Caesar received from his soldiers the title of Imperator. When the news of his successes reached Rome, the Senate decreed in his honor a holiday, and granted him the right of a triumph, on his return. The expedition ended, the conqueror of the Lusitanians took in hand the civil administration, and caused justice and concord to reign in his province. He merited the gratitude of the Spaniards by suppressing the tribute imposed by Metellus Pius during the war against Sertorius. Above all, he applied himself to putting an end to the differences that arose each day between debtors and creditors, by ordaining that the former should devote, every year, two-thirds of their income to the liquidation of their debts; a measure which, according to Plutarch, brought him great honor. This measure was, in fact, an act which tended to the preservation of property; it prevented the Roman usurers from taking pos­session of a debtor’s entire capital to reimburse themselves; and we shall see that Caesar made it of general application when he became dictator. Finally, having healed their dissensions, he loaded the inhabitants of Cadiz with benefits, and left behind him laws, the happy influence of which was felt for a long period. He abolished among the people of Lusitania their barbarous customs, some of which went as far as the sacrifice of human victims. It was there that he became intimate with a man of consideration in Cadiz, L. Cornelius Balbus, who became magister fabrorum (chief engineer) during his Gaulish wars, and who was defended by Cicero when his right of Roman citizen was called in question.

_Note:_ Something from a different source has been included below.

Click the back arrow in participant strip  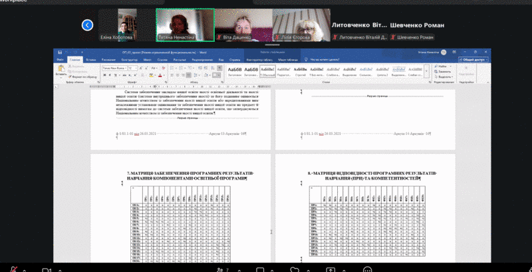click(x=88, y=25)
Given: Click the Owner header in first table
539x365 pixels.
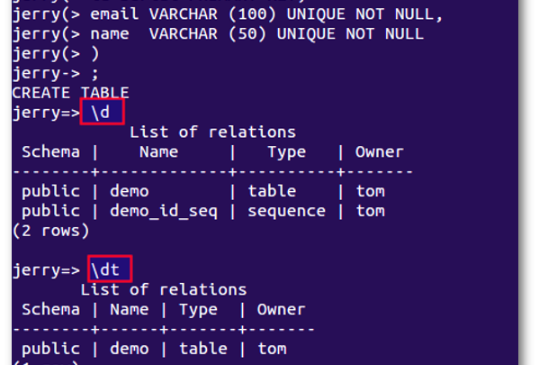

Though he administered his province with the greatest equity, yet, during his campaign, he had amassed a rich booty, which enabled him to reward his soldiers, and to pay considerable sums into the treasury, without being accused of peculation or of arbitrary acts. His conduct as propraetor of Spain was praised by all, and among others by Mark Antony, in a speech pronounced after Caesar’s death.

It was not, then, as Suetonius pretends, by the begging of subsidies (for a general hardly begs at the head of an army), nor was it by an abuse of power, that he amassed such enormous riches; he obtained them by contributions of war, by a good administration, and even by the gratitude of those whom he had governed.

 

CAESAR DEMANDS TRIUMPH AND CONSULSHIP (694).

 

Caesar returned to Rome towards the month of June without waiting for the arrival of his successor. This return, which the historians describe as hasty, was by no means so, since his regular authority had expired in the month of January, 694. But he was determined to be present at the approaching meeting of the consular comitia; he presented himself with confidence, and whilst preparing for his triumph, demanded at the same time permission to become a candidate for the consulship. Invested with the title of Imperative, having, by a rapid conquest, extended the limits of the empire to the northern shores of the Ocean, he might justly aspire to this double distinction; but it was granted with difficulty. To obtain a triumph, it was necessary to remain without the walls of Rome, to retain the lictors and continue the military uniform, and to wait till the Senate should fix the date of entry. To solicit for the consulship, it was necessary, on the contrary, to be present in Rome, clad in a white robe, the costume of those who were candidates for public offices, and to reside there several days previous to the election. The Senate had not always considered these two demands incompatible: it would perhaps even have granted this indulgence to Caesar, had not Cato, by speaking till the end of the day, rendered all deliberation impossible. He had not, however, been so severe in 684; but it was because, on that occasion, Pompey was triumphing in reality over Sertorius, that foe to the aristocracy, though officially it was only talked of as a victory over the Spaniards.  Constrained to choose between an idle pageant and real power, Caesar did not hesitate.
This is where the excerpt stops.